Thank you, Steph!! :daisy: She's a sweetheart! 

I'm sorry you can't get the MS line. :/ I think I know which bed you are referring too. I love those beds! I really like the toy storage. It's just what I was looking for. 

Great to see you and Louie!! A few of our "old members" have been popping in. Nice to see! :love5: Hope you and Louie are well!


----------



## TLI (Sep 3, 2008)

Missygal said:


> I may have to take it back. Bailey is too short to pull toys out.
> 
> 
> Sent from Petguide.com App


Mine step up on the front opening to get the toys out. Maybe she'll get the hang of it.


----------



## TLI (Sep 3, 2008)

The opening is only about 4" from the ground. Unless they have more than one size?


----------



## TLI (Sep 3, 2008)

Lizlow77 said:


> Do you ladies have any awesome idea on how I can keep my baby Ziggy from chewing up my daughters toys?
> 
> 
> Sent from Petguide.com Free App


Mine aren't chewers, so no help here. Sorry. :/


----------



## TLI (Sep 3, 2008)

BellsMommy22 said:


> I just got Bell a doggy toy basket from home goods. I only put her toys in there when we have company coming over and I don't want them all over the house. Otherwise she insists on having them all over! And she has tons of them!

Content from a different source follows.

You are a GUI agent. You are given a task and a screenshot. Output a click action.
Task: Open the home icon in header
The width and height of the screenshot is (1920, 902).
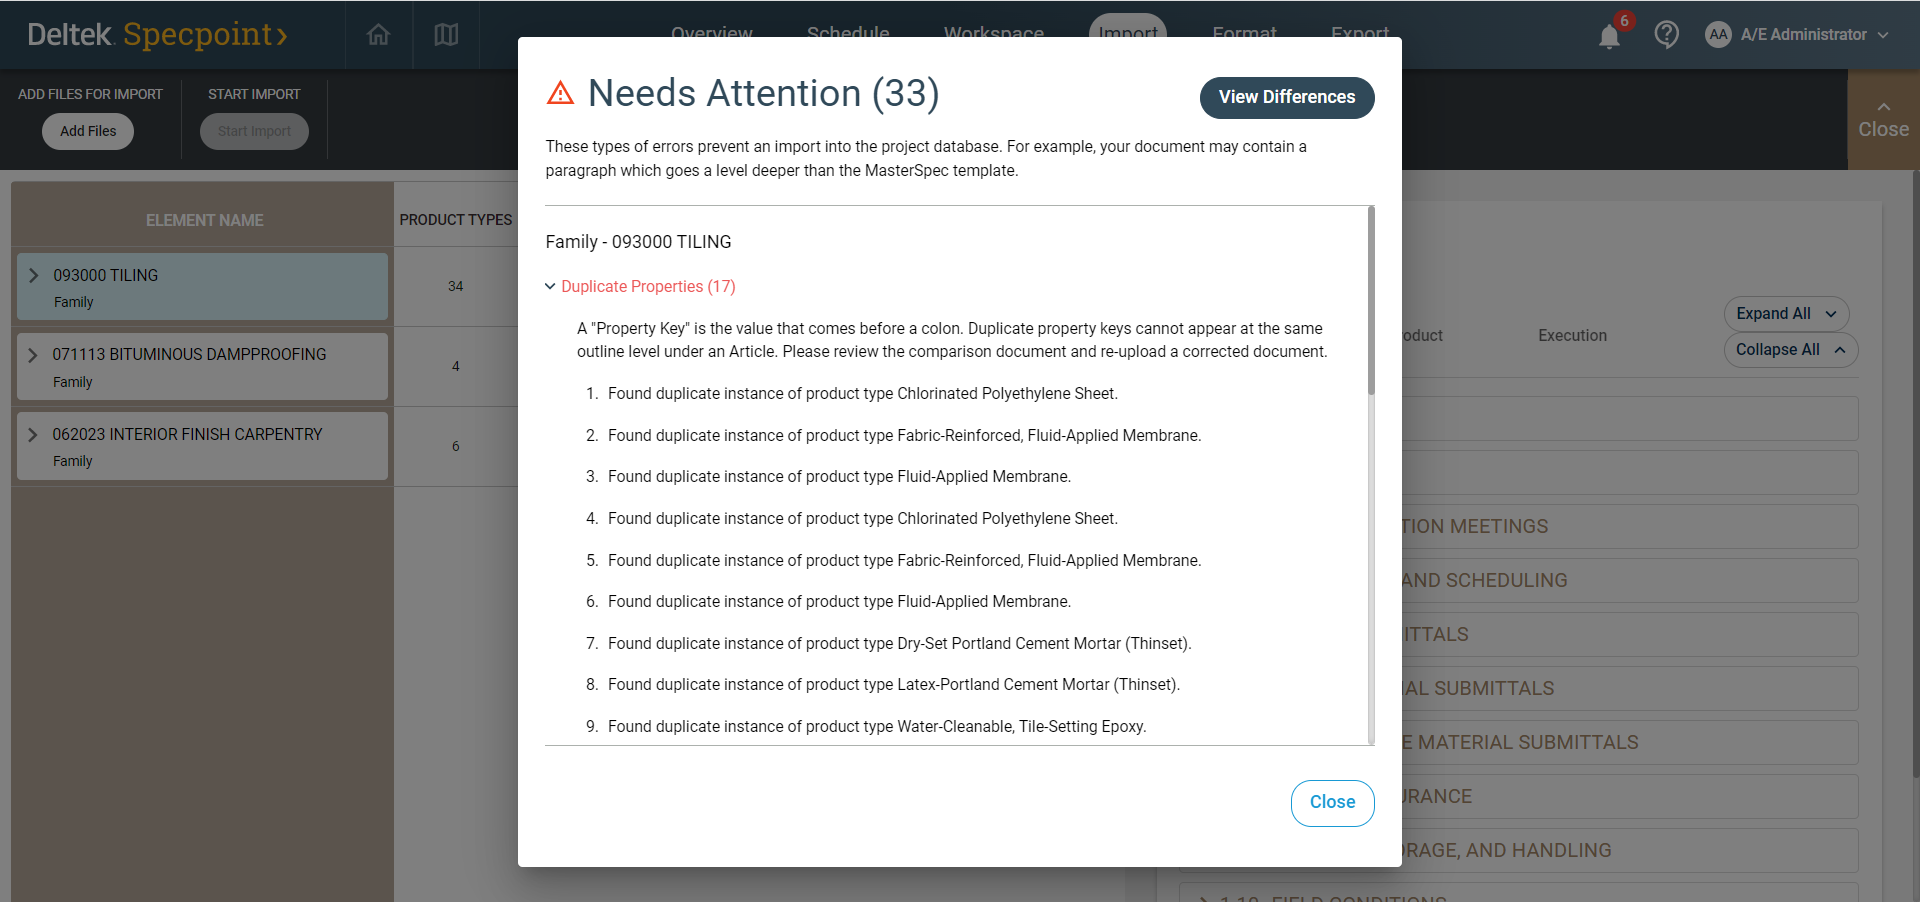(378, 35)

Haha!! Little stinker! Mine like to have their toys everywhere too. :lol:


----------



## TLI (Sep 3, 2008)

pigeonsheep said:


> *tilts head* looks blue to me o.o LMAO adorable caption hahaha!!! go give it a bath stinky butt toy! :lol:


That's it! I'm color blind! :lol:

Stinky butt is still stinking.  :lol:


----------



## Missygal (May 19, 2011)

TLI said:


> The opening is only about 4" from the ground. Unless they have more than one size?


She just sits there and cries cause she can't reach her toys. We will see..

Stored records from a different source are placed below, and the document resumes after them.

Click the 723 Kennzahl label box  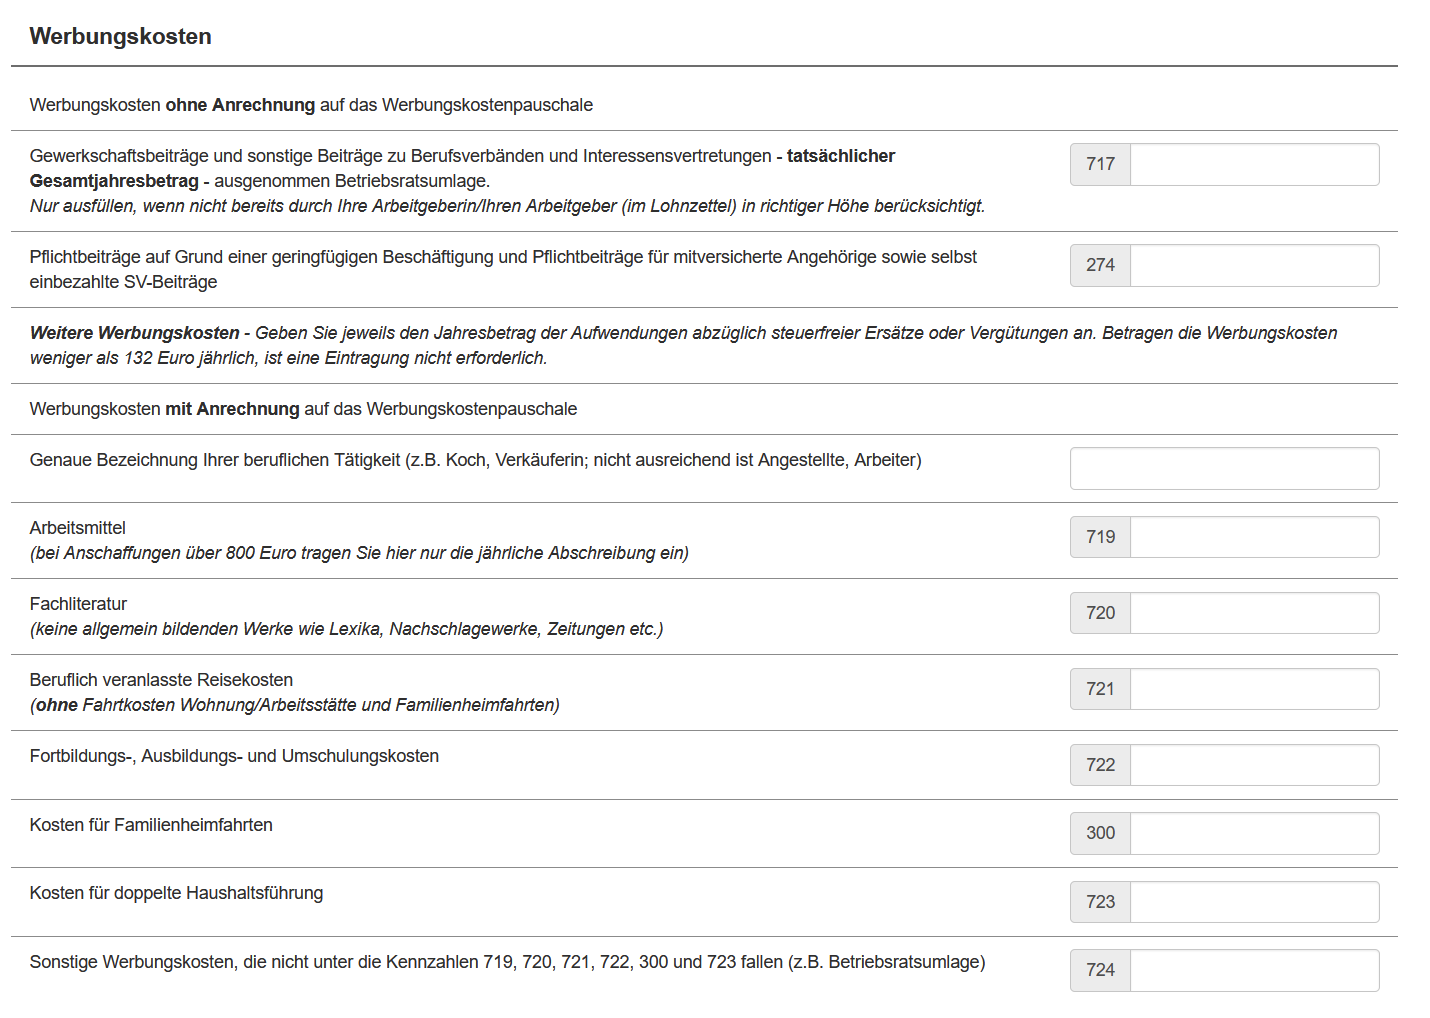pyautogui.click(x=1100, y=902)
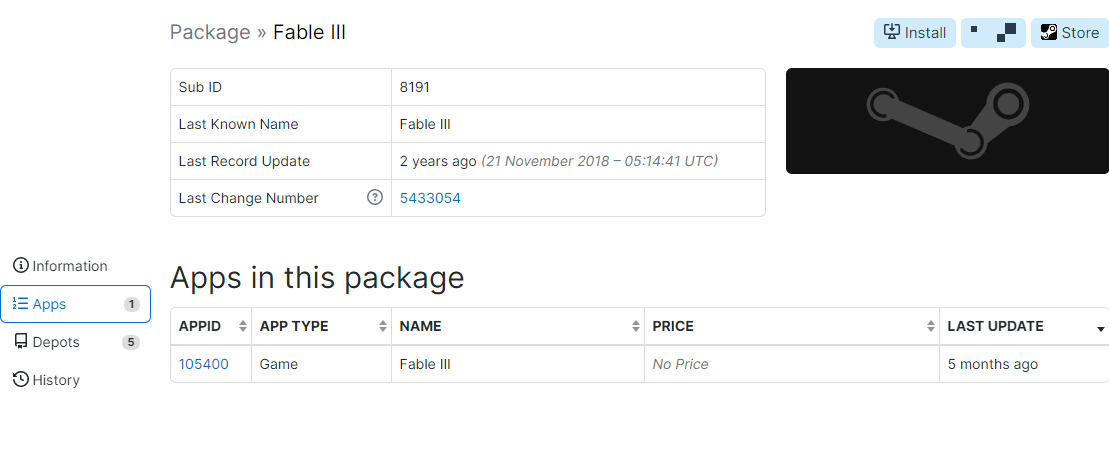Sort by LAST UPDATE column arrow

pyautogui.click(x=1101, y=329)
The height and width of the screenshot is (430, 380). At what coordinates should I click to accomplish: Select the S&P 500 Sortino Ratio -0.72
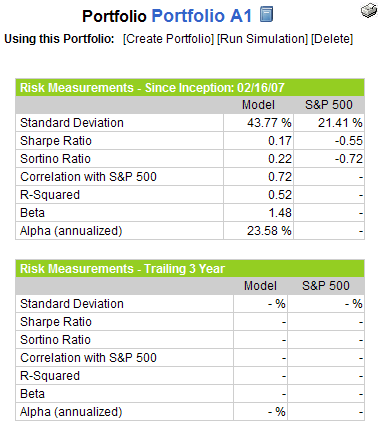pyautogui.click(x=349, y=159)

Sent from Petguide.com App


----------



## TLI (Sep 3, 2008)

Missygal said:


> She just sits there and cries cause she can't reach her toys. We will see..
> 
> 
> Sent from Petguide.com App


Awww. :/ Poor baby girl. Wees will post pics on how to get toys out of toy box. Be right back.


----------



## TLI (Sep 3, 2008)

Bailey, da Wees show you howz to get toys from da toy box. 

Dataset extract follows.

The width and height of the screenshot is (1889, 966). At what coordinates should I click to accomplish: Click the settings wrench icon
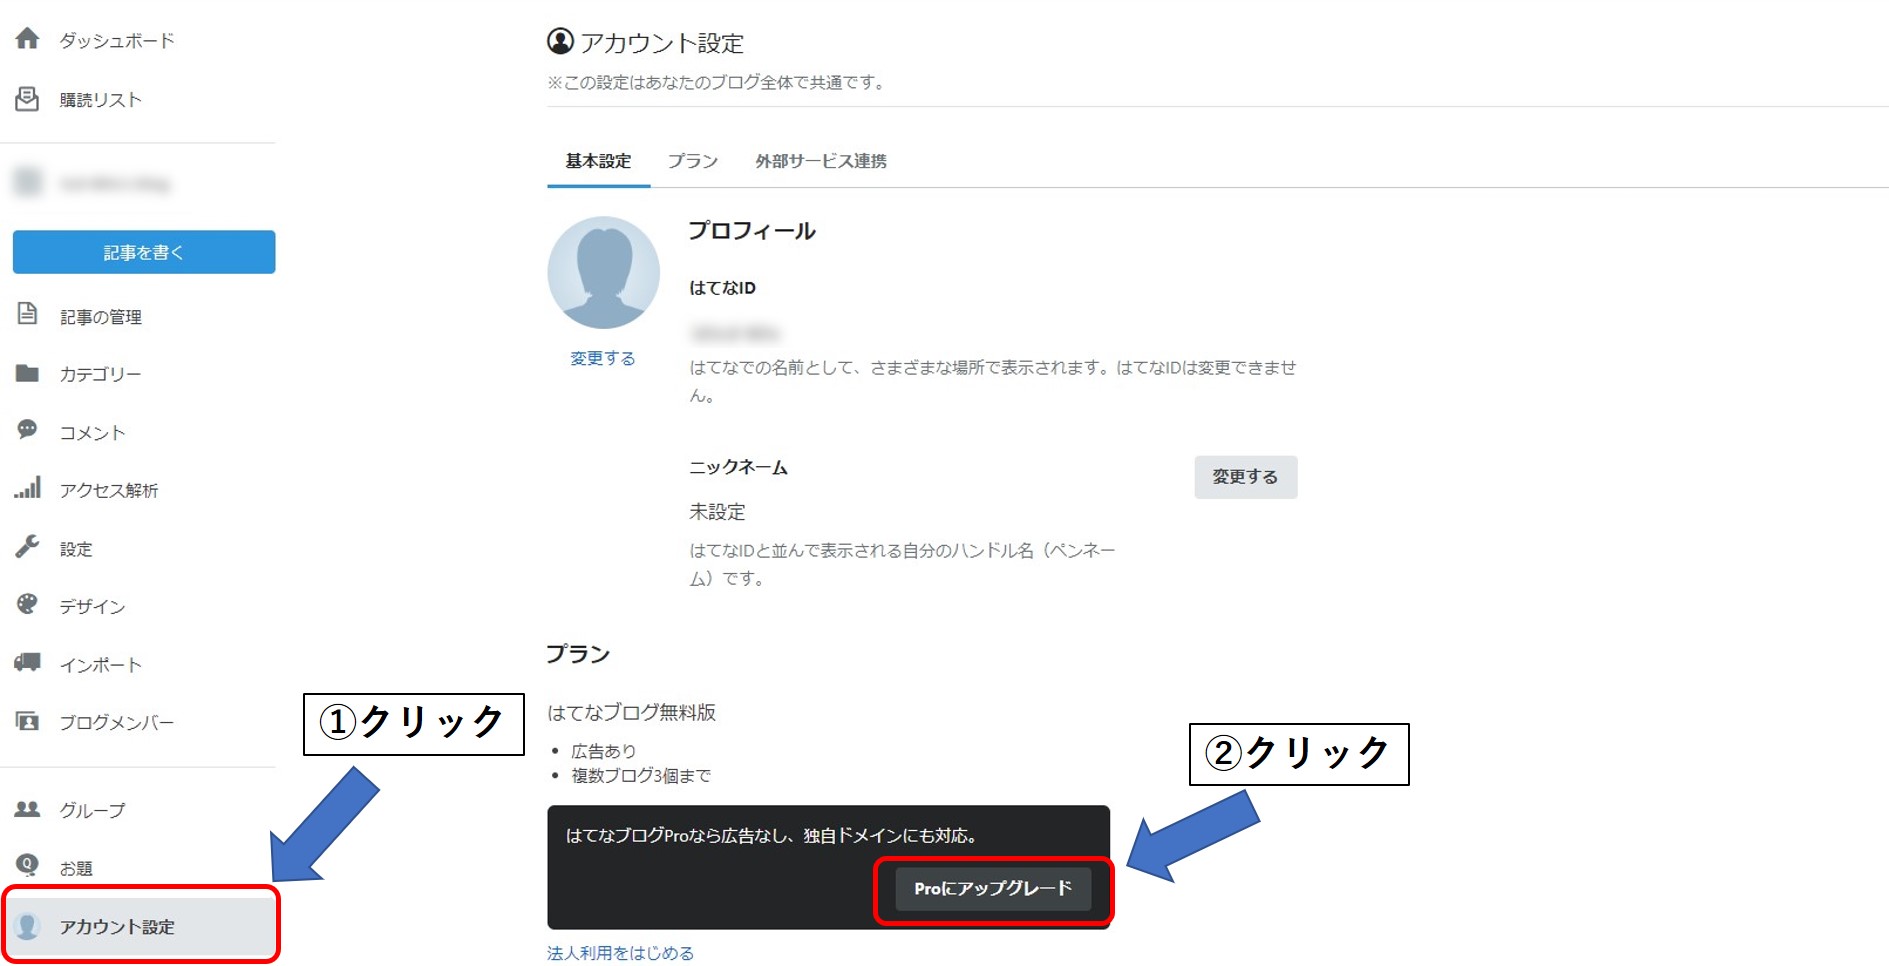coord(27,546)
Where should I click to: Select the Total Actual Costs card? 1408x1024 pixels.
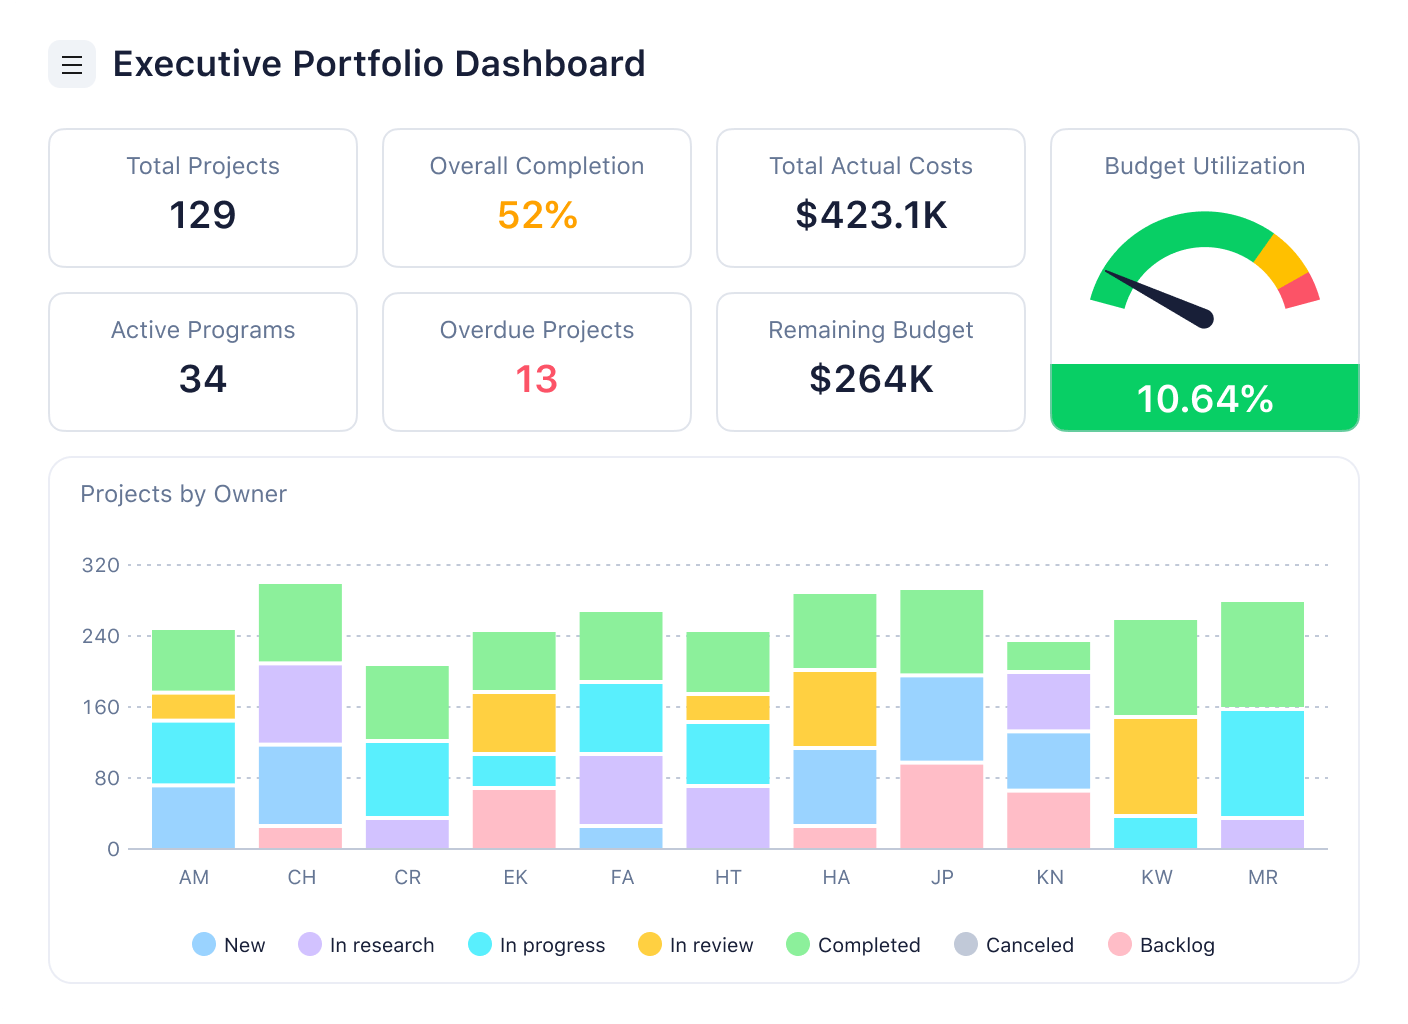[x=871, y=198]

You gotta cwal in itz!  Wet you feetsies hep you.


----------



## pigeonsheep (Nov 8, 2008)

Lol silly
We just use a regular box for the toys in the living room lol. Its more wide though and low so they,can just walk over,and pick them out


----------



## TLI (Sep 3, 2008)

pigeonsheep said:


> Lol silly
> We just use a regular box for the toys in the living room lol. Its more wide though and low so they,can just walk over,and pick them out


I tried a few boxes. No workie. :lol: 

I like this lil toy box. Where's the fun in it if ya don't have to work at getting your toys?  :lol: There's toys all over the place, so if they wanna take the easy route, no problemo' :lol:

xxxxx


----------



## pigeonsheep (Nov 8, 2008)

Lol! Whenever KC loses a toy under the couch she tries her hardest to get it back  I'm always findin things under there, esp those tiny kong balls lmao. Did u see what I made in the craft section!


----------



## Missygal (May 19, 2011)

I'm just using Baileys old dog bed now. It's big but really low and working great!!


Sent from Petguide.com App


----------